I would suggest you read Stephen Sears Gettysburg, for a look at Meade’s thinking on the night of July 3rd. IIRC, Meade held a council of war, and it was nearly unanimous among the Union generals to NOT attack on 4 July. Remember that by the evening of July 3, John Reynolds of I Corps was dead, and Hancock and Sickles of II and III Corps were wounded, and Sykes had commanded V Corps for all of 4 days, after Meade had assumed Army command.
I, II, III, and XI Corps had been seriously chewed up by the fighting, I and XI on July 1, and II and III on July 2, with II Corps taking the brunt of Pickett’s Charge as well. XII was holding the Union right over on Culp’s Hill, and V the left based on the Round Tops. VI Corps was largely intact, but they had spent July 2 making a grueling 30 mile forced march in the July heat, and ‘Uncle John’ Sedgewick was not the Union’s fiercest driver of his men. Perhaps a prompt counter-attack might have carried the CSA lines, but the Union corps had been broken up into individual brigades and divisions on July 1 and 2 to merely hold Cemetary Ridge and the Round Tops, coupled with the difficulty in coordinating army movements in the pre-wireless age would’ve made the decision to counter-attack extremely difficult to implement.
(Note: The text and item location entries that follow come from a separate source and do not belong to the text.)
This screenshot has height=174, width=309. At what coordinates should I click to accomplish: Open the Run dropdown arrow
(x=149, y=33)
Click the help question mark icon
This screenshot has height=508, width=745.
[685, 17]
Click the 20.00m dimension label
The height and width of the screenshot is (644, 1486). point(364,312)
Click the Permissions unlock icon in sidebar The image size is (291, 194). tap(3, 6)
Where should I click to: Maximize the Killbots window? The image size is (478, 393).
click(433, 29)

Couple these with the fact that Confederates on Seminary Ridge would’ve had the same advantages the Union had in defending Cemetary Ridge, along with the rainstorm on July 4, and a successful Union attack seems less and less likely. In fact, I’m sure Lee and Co. would not have minded trying to repulse a Union assault against strong defensive sites. Meade did an excellent job in his first battle, clearly out-generalling Lee, stopping the Army of Northern Virginia and forcing it to withdraw, I feel that with the casualties inflicted on the Army of the Potomac, destroying Lee’s army on July 4 was not a credible choice.
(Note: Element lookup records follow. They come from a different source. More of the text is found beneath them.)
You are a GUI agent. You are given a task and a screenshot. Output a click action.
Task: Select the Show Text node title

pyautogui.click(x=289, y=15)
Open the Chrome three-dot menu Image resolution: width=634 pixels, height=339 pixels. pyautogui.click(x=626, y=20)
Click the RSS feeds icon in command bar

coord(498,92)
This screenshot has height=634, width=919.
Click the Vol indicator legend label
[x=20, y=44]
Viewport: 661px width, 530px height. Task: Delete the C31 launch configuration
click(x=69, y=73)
Meade’s biggest failure though was his slow pursuit once it was clear Lee had skeedaddled. A more forceful response on July 5th might have pinned Lee up against the flooded Potomac and given Meade a chance to wipe out Lee. But, as the Civil War showed time and again from Fredericksburg through Pickett’s Charge to Cold Harbor to Petersburg, the tactical defense was stronger than the offense.
In fact, Sears related a story about Lincoln, who on hearing of Lee’s escape, wrote a letter to Meade taking him to task for that, and who then put it in his desk drawer, never sending it to Meade. Certainly, Lincoln recognized the missed opportunity, but also realized that Meade had performed quite well, based on the situation he found himself in on June 30 when he received the order to relieve Hooker.